Friday, October 17, 2008

Stream of consciousness - thoughts from salsa night etc

"... a transformable, changing space for performance..."
Re-reading parts of Richard Sennett's book reminded me of the fact that the city can act as a backdrop to one's actions...the idea that one is an 'actor' in public space, and not entirely oneself.
"All the world's a stage,
And all the men and women merely players:
They have their exits and their entrances;
And one man in his time plays many parts,
His acts being seven ages."
(Shakespeare, As you like it, 2/7)
This provoked several surprising thoughts - while many seem to feel the need to consume a few drinks before getting out on the dance floor, I am quite the reverse. The dancefloor is one of the few places where I feel I can truly be myself, without inhibition, and be 'fully expressive' -particularly with salsa. The 'performance arena' gives me the confidence to do things outwith my normal comfort zone; it provides context. Tuesday's session being a prime example, where I was much more forward than I would ever be in usual social circumstances.
The idea of 'usual social circumstances' is itself challenged by our public engagement in salsa. The class, albiet a formalised setting, is a meeting of strangers. Yet a sense of belonging to the group soon develops. Like at a bus stop, the common activity - of waiting, a shared moment/experience - or a clumsy move in salsa gives one a feeling of inclusion. The environment is longer a threatening room of strangers, but a bunch of friendly people who want to engage with one another. It is also interesting in the fact that it challanges the comfort zone of intimacy with strangers. A dance floor can be packed, forcing dancers within each others' personal space...I like the phrase, 'dancing on a postage stamp'...which can be very uncomfortable with a stranger. However, in the context of dance, I realised that it often feels more awkward to comply with conventional personal boundaries than to get 'up close and personal', at which point the movement usually becomes freer and the dancers connect both literally on a more intimate level but are also more 'in tune' with each other.
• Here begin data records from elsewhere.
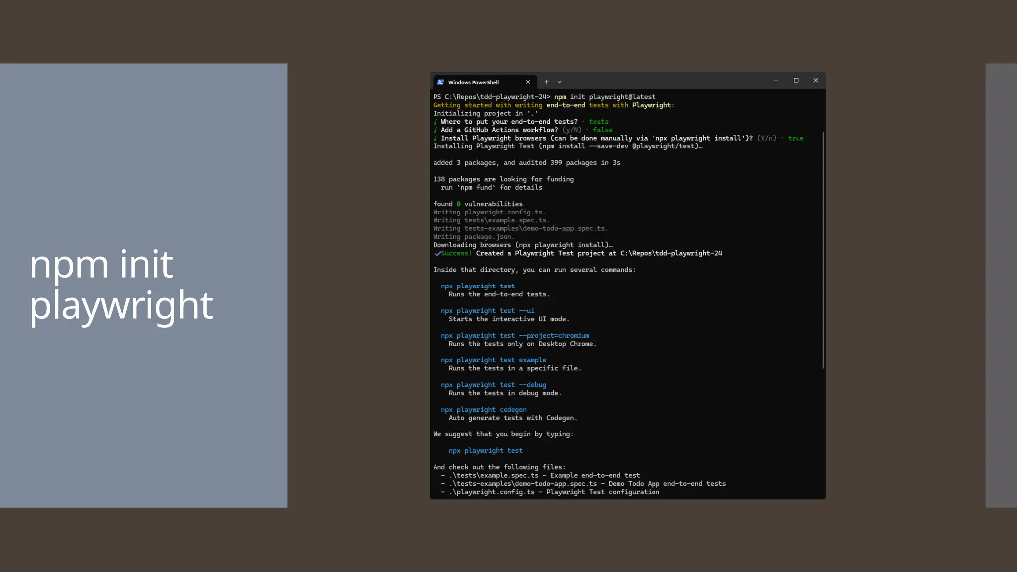This screenshot has height=572, width=1017.
Task: Click the 'npx playwright codegen' command text
Action: (x=483, y=410)
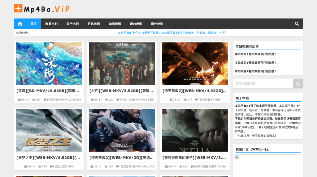Image resolution: width=317 pixels, height=177 pixels.
Task: Click the home icon in navigation bar
Action: (x=20, y=24)
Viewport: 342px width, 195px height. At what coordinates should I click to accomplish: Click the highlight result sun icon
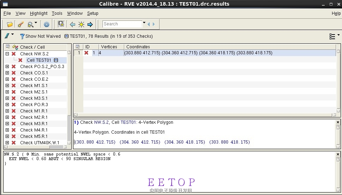[81, 24]
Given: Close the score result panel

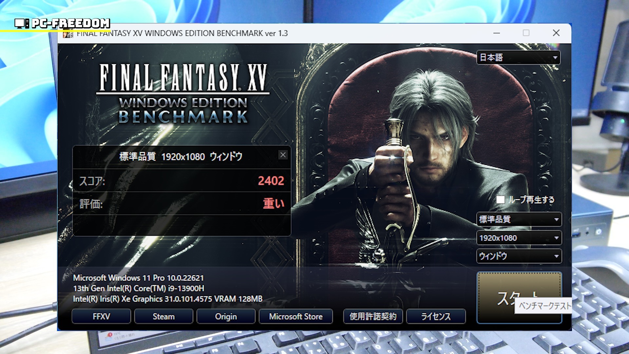Looking at the screenshot, I should (x=283, y=155).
The people who come to these classes are all there for different reasons, but the general feelings exuding from the group en masse on the dance floor were enjoyment, relaxation and a sense of fun... I think we may even get the more sceptical 'non-dancers' of the group up on the dancefloor next week!
Music, for me, is critical to dance. You can dance to 'silence', but I would assume usually there would be an internalised soundtrack for this activity. This rather raises the question of what dance would be without music. A decontextualised awkwardness of movement highlighting the oddity of 'unconventional' movement? What would a world be like without any music? Could we call the noises of the everyday the soundtrack to the city - a backdrop to its activities?
How does this relate to Trish's point of feeling one's personal space can be invaded by noise? It would seem to me that today's society is one that is rarely subject to complete silence - even traffic noises are probably continually supplemented by music as we all walk around with headphones jammed into our ears. Does this focus ourselves on the self and our own movements as we respond to the soundtrack in our heads, or is the reverse, that we detach ourselves from the physical realm, both other people and the built environment, true?
Who knew a night on the dance floor could bring out such deep questions!?!?